Superboy: Smallville Attacks: written by Jeff Lemire; illustrated by Pier Gallo, Marco Rudy, Pete Woods, Cafu and others (2010-2011; collected 2011): Canadian indy comics writer-artist Lemire (Essex County, Sweet Tooth) moved further into the mainstream with his work on DC's Superboy comic book in 2010. Like William Messner-Loebs's similar move to DC back in the 1980's, Lemire's move came while maintaining his unique perspective and sensibilities. The result was the best Superboy comic I can think of for...decades? Since he was teaming up regularly with the Legion of Superheroes, anyway (whoops -- wrong Superboy!).
This Superboy is the, um, genetic love-child of Luthor and Superman, whipped up in a test tube from Luthor and Superman's DNA and revealed to the world nearly 20 years ago in the aftermath of 1992's Death of Superman storyline. Kon-El, or Connor Kent, or Superboy, now lives in Smallville with Ma Kent and Superdog Krypto, having recovered from a serious case of death in 2005-2006's Infinite Crisis event.
Lemire cleverly brings the supernatural into the storyline, a relative rarity in the Superman family of books, with "The Hollow Men" arc running throughout these 11 collected issues. DC's go-to guy for supernatural mystery, the Phantom Stranger, guest-stars, as does Batman villain Poison Ivy and grotesque Superman foe the Parasite.

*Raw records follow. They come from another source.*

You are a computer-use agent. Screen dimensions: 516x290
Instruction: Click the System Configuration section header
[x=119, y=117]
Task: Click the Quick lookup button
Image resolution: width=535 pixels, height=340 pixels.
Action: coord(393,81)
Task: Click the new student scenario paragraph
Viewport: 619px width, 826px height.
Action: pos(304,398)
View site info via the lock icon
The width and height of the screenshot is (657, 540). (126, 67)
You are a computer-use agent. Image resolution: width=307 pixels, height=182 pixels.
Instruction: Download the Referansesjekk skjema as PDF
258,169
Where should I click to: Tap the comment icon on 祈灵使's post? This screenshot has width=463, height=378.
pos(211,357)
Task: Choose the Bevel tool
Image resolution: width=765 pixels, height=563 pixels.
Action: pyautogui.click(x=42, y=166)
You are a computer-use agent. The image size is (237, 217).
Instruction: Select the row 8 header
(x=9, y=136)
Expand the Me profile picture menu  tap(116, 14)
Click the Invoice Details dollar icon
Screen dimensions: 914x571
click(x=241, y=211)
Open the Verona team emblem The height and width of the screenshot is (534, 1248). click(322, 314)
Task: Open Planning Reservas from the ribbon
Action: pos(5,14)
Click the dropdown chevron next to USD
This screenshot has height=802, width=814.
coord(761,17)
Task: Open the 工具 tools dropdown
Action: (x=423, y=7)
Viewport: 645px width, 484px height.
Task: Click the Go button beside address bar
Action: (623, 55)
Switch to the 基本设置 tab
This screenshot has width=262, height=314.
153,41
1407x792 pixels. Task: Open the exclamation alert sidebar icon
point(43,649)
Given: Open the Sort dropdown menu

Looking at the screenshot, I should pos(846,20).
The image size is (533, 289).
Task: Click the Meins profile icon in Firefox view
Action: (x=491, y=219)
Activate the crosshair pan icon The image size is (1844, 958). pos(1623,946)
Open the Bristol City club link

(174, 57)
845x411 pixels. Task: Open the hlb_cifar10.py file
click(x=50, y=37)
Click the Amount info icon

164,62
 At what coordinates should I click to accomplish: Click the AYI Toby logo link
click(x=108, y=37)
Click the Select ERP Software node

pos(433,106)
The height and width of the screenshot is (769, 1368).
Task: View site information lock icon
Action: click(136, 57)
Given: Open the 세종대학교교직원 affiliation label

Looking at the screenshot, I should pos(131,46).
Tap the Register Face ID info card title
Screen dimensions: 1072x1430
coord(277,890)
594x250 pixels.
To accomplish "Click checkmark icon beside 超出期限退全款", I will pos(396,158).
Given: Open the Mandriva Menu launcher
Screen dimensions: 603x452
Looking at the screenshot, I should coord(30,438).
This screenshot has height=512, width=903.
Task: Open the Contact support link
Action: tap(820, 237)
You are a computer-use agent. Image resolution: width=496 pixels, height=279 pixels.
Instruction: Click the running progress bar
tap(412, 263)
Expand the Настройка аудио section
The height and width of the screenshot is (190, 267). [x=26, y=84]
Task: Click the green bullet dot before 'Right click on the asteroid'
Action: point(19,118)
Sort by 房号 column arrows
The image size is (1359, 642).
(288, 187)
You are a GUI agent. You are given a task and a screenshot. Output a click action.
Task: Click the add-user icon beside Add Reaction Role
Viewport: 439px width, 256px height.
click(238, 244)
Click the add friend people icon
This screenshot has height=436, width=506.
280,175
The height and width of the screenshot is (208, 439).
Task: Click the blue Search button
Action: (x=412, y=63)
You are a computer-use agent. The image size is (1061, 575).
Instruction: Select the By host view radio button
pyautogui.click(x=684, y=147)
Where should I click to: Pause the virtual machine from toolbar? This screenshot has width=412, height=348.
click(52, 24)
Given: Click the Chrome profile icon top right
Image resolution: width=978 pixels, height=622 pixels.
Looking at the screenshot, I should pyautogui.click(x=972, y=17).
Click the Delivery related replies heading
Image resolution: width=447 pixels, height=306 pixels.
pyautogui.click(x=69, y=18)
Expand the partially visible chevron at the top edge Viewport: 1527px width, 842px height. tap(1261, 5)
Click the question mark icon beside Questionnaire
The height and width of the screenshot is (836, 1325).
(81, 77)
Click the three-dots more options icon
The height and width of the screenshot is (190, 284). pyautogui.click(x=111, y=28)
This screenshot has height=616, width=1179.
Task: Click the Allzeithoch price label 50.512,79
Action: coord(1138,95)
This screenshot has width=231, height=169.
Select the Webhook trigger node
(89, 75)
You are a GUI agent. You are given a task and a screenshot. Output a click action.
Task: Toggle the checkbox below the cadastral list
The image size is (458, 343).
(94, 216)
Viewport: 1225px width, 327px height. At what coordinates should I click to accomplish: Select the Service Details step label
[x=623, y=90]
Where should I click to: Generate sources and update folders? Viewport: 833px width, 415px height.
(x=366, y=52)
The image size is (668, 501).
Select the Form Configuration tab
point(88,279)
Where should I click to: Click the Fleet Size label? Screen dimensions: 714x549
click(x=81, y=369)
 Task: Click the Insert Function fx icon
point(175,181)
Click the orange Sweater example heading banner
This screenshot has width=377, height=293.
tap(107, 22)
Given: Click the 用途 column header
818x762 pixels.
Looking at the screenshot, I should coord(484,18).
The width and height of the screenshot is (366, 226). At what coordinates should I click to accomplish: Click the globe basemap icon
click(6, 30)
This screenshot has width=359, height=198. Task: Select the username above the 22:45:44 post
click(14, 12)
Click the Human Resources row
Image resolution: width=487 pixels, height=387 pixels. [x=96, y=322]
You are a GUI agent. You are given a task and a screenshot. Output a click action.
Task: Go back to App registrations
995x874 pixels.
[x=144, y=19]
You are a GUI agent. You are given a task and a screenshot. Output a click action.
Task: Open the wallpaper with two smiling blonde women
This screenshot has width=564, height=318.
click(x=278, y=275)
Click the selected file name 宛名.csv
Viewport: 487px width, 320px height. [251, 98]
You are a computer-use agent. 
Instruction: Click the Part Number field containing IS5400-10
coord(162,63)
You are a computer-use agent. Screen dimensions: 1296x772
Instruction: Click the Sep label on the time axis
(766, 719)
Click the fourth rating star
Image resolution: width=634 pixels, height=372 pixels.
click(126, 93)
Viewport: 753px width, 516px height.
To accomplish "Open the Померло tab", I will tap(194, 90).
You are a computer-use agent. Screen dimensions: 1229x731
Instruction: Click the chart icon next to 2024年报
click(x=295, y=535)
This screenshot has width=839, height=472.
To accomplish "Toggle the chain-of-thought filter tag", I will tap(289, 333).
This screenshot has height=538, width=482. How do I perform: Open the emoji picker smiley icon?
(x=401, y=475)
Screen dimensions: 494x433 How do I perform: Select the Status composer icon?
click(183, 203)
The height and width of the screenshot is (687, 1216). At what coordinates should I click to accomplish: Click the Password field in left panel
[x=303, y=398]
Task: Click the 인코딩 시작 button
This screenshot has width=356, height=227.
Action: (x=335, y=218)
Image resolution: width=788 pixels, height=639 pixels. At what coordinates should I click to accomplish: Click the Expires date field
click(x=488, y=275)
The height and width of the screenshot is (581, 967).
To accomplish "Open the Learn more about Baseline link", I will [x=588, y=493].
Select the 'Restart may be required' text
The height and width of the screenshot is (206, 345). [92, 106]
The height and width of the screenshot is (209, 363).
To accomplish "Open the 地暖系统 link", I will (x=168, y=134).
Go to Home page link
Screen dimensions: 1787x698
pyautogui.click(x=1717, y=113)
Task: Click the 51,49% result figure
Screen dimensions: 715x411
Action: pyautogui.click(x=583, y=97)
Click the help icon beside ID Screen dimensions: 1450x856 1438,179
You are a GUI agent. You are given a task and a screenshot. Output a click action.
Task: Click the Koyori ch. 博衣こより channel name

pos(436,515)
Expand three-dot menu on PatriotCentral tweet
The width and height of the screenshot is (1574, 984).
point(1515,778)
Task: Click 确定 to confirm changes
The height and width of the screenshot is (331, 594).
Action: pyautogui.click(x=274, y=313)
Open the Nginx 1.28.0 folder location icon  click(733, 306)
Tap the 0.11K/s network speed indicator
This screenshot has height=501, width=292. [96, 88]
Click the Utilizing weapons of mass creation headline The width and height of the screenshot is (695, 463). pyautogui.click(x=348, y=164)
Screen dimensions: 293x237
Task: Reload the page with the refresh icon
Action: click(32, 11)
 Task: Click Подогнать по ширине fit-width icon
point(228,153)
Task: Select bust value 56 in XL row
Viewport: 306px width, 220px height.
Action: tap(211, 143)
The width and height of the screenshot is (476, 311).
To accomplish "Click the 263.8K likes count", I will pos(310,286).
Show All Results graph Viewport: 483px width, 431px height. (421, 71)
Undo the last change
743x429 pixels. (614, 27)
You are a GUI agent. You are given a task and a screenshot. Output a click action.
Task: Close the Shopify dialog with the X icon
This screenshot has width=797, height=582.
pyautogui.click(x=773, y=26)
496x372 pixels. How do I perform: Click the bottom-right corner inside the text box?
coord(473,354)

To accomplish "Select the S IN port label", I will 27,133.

Lemire also has fun with Superboy's supporting cast. Pier Gallo's art is clean and straightforward, suiting the material perfectly.
Unfortunately, DC's line-wide reboot ended this comic with issue 11, resulting in a 'new' (or at least differently written) Superboy on the stands right now. Lemire moved on to Animal Man and Frankenstein in the normal DC universe, both fine and weird books, but I'll miss his take on Superboy -- it, like several other pre-reboot DC superhero comics, was a baby thrown out with the continuity-contaminated bathwater. Recommended.